=== TASK OBJECTIVE ===
Rescale the listing from the line with "Where should I click to: Click the" through the end of the listing, both ends included, and write those lines out again with their requests. Multiply every coordinate in the answers by 2.15 and round to whole numbers, with halves rounded up, but leave the numbers in the requests unchanged and omit the pictures.

(Word and element locating data)
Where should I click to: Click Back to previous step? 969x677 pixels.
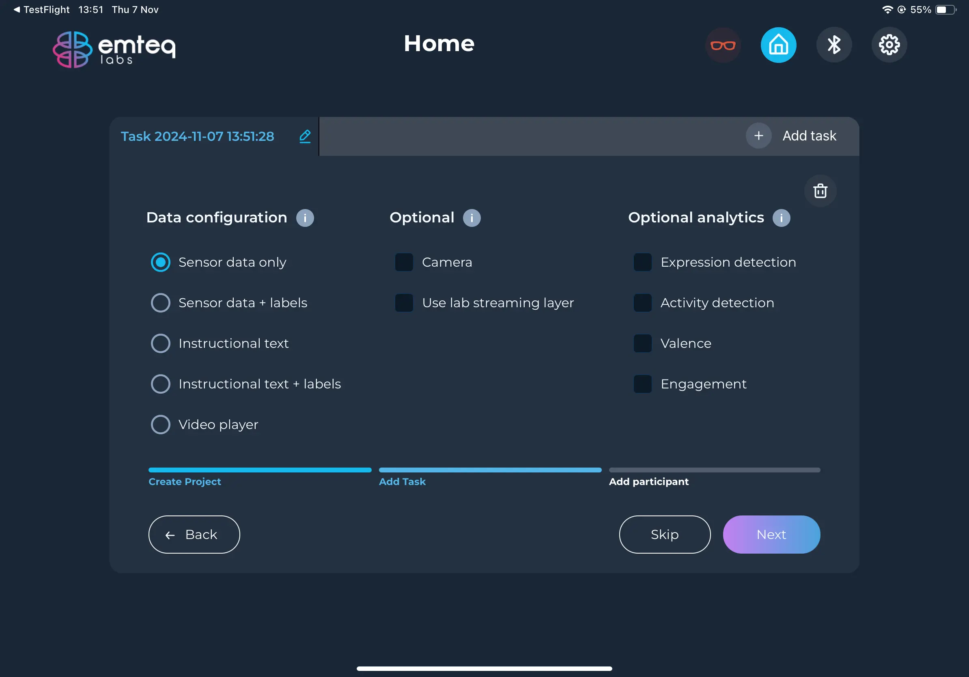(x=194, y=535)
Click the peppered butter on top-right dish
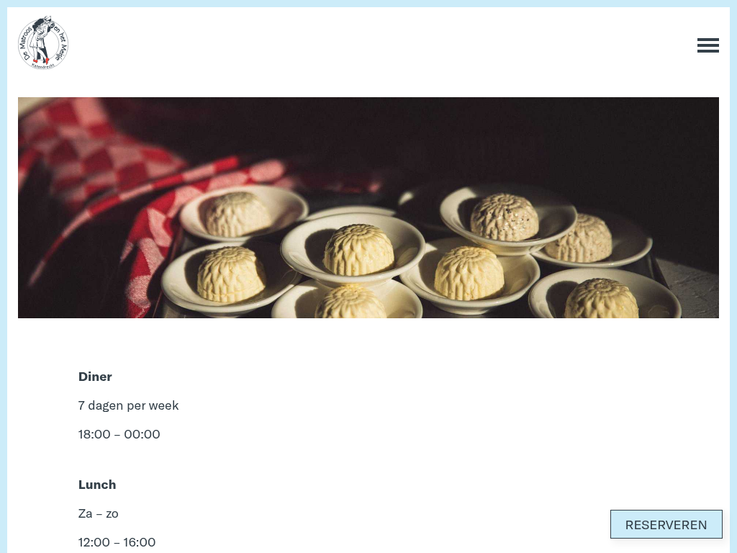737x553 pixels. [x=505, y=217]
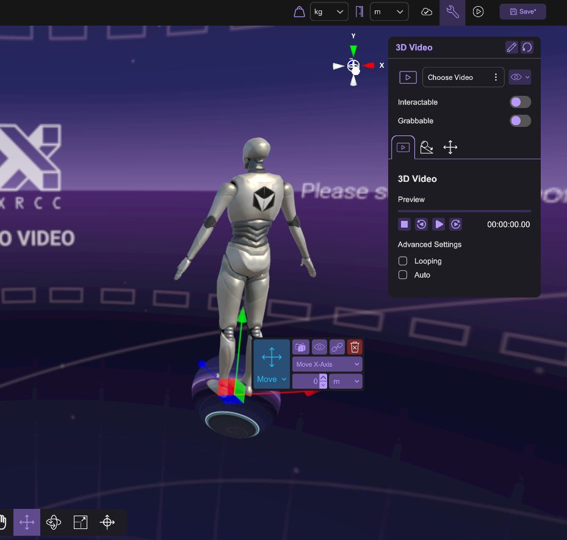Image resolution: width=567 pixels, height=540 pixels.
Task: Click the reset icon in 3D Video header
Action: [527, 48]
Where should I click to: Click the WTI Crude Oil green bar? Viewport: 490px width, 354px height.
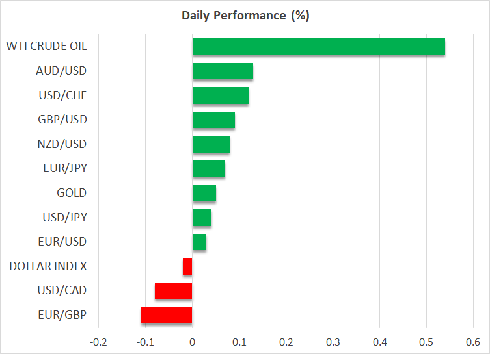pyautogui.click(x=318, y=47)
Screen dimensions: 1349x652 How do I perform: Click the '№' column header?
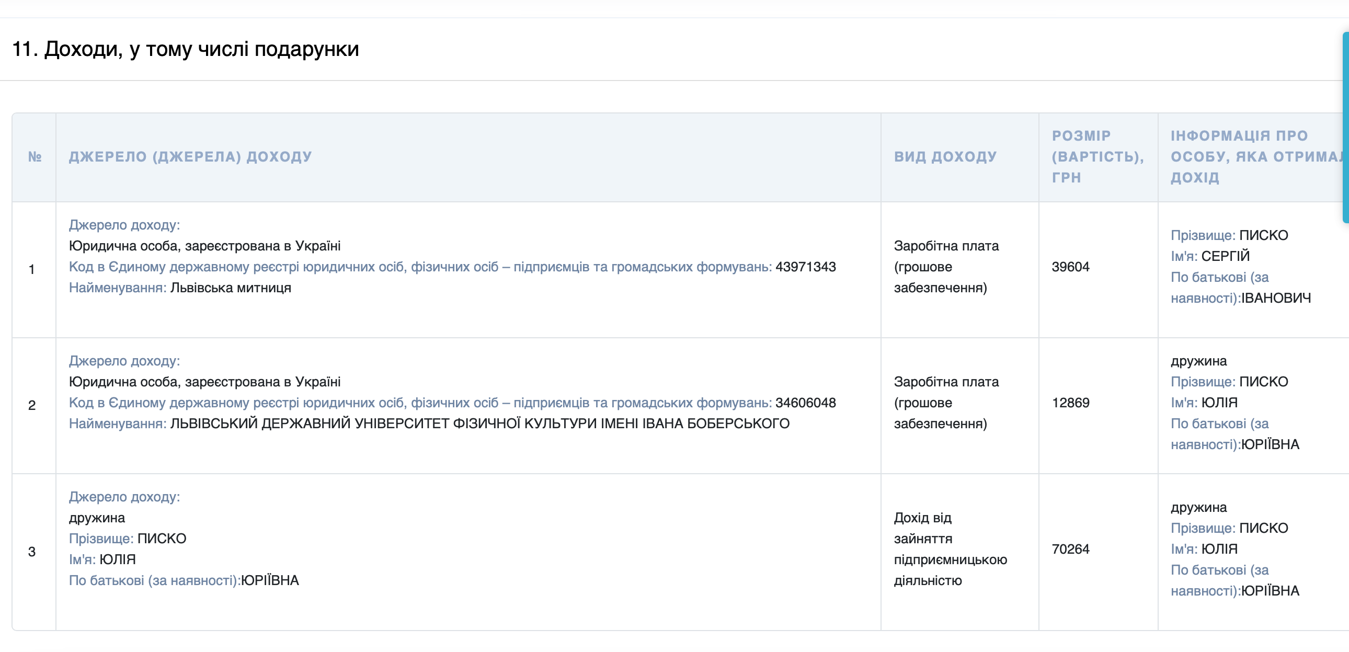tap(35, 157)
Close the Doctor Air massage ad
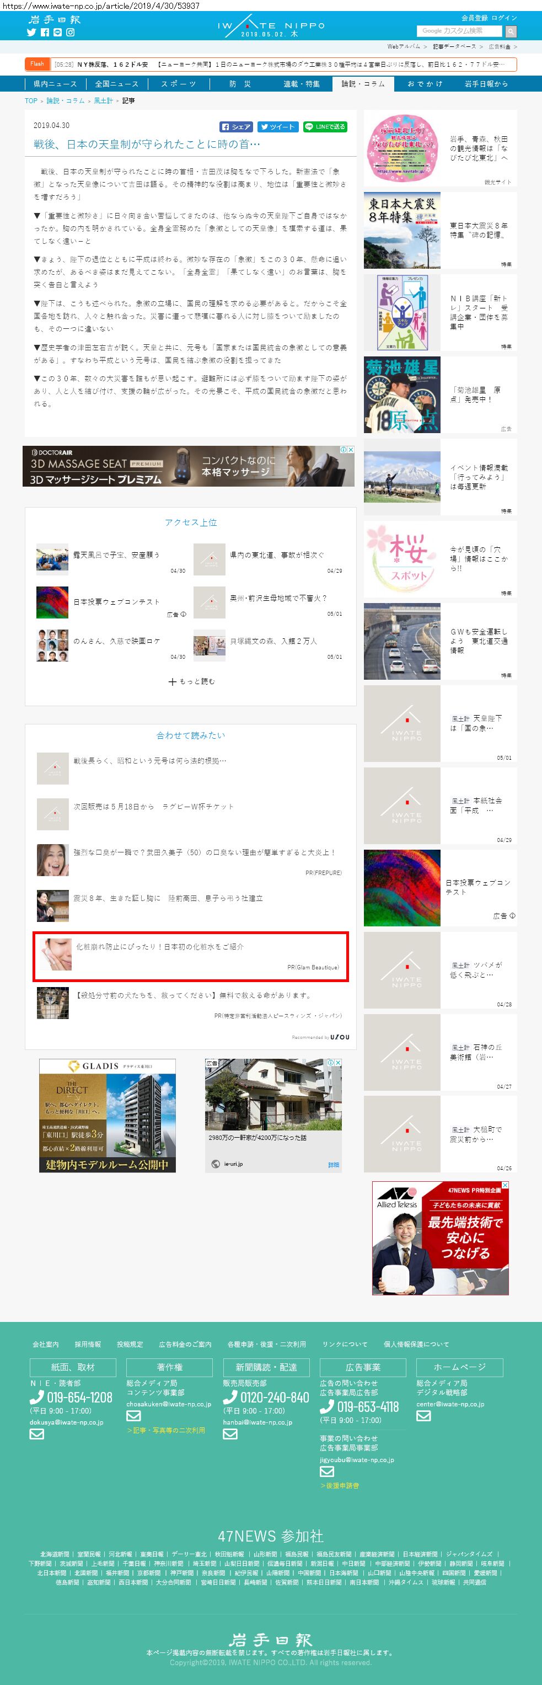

=== COMPLETE OUTPUT ===
Where should I click to: Click the WTI Crude Oil green bar? Viewport: 490px width, 354px height.
pyautogui.click(x=684, y=101)
Screen dimensions: 1349x652 How do I perform: Click the '№' column header?
tap(75, 338)
Close the Doctor Air massage ad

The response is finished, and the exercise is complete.